12. SUBSEQUENT EVENTS

Except as noted in Note 11 and below, there are no subsequent events that have occurred since January 31, 2020 that required recognition or disclosure in the financial statements.

 RIDER A

 

Securities Purchase Agreement

 

In connection with the financing between Timber and certain investors (“Timber Funding”) on March 27, 2020, Timber and BioPharmX entered into a securities purchase agreement (the ‘‘Securities Purchase Agreement’’), with certain accredited investors (the ‘‘Investors’’) pursuant to which, among other things, Timber agreed to issue to the Investors Timber common units immediately prior to the Merger and BioPharmX agreed to issue to the Investors warrants to purchase shares of BioPharmX common stock on the tenth trading day following the consummation of the Merger (the ‘‘Investor Warrants’’) in a private placement transaction for an aggregate purchase price of approximately $25 million (which amount is comprised of (x) a $5 million credit with respect to certain senior secured notes (the ‘‘Notes’’) issued in connection with a bridge loan from the Investors to Timber in an aggregate amount of $3.75 million (the ‘‘Timber Bridge Loan’’) and (y) $20 million in cash from the Investors (the ‘‘Purchase Price’’). In summary, immediately after the Merger, and not accounting for additional shares of BioPharmX common stock that may be issuable pursuant to the adjustment provisions in the Investor Warrants sold in the Timber Funding, Timber’s common members (including holders of VARs and investors providing the Timber Funding) will own in the aggregate (or have the right to receive) approximately 88.5% of the outstanding capital stock of BioPharmX, with BioPharmX’s stockholders as of immediately prior to the Effective Time owning approximately 11.5% of the outstanding capital stock of BioPharmX, subject to adjustment as set forth in this proxy statement/prospectus/information statement.

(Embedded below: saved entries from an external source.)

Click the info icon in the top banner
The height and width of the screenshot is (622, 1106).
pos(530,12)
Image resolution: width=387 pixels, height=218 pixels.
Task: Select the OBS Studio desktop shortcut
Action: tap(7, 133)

The formula used to determine the shares to be issued to Timber common unitholders in the Merger excludes BioPharmX’s outstanding stock options and warrants which are out-of-the-money and not exchangeable for common stock of BioPharmX pursuant to a fundamental transaction and other adjustments.

Each preferred membership unit of Timber will be converted into shares of a newly created class of BioPharmX convertible preferred stock. BioPharmX will assume outstanding and unexercised VARs of Timber, and in connection with the Merger they will become denoted in (and payable in) shares of BioPharmX’s common stock (instead of Timber common units).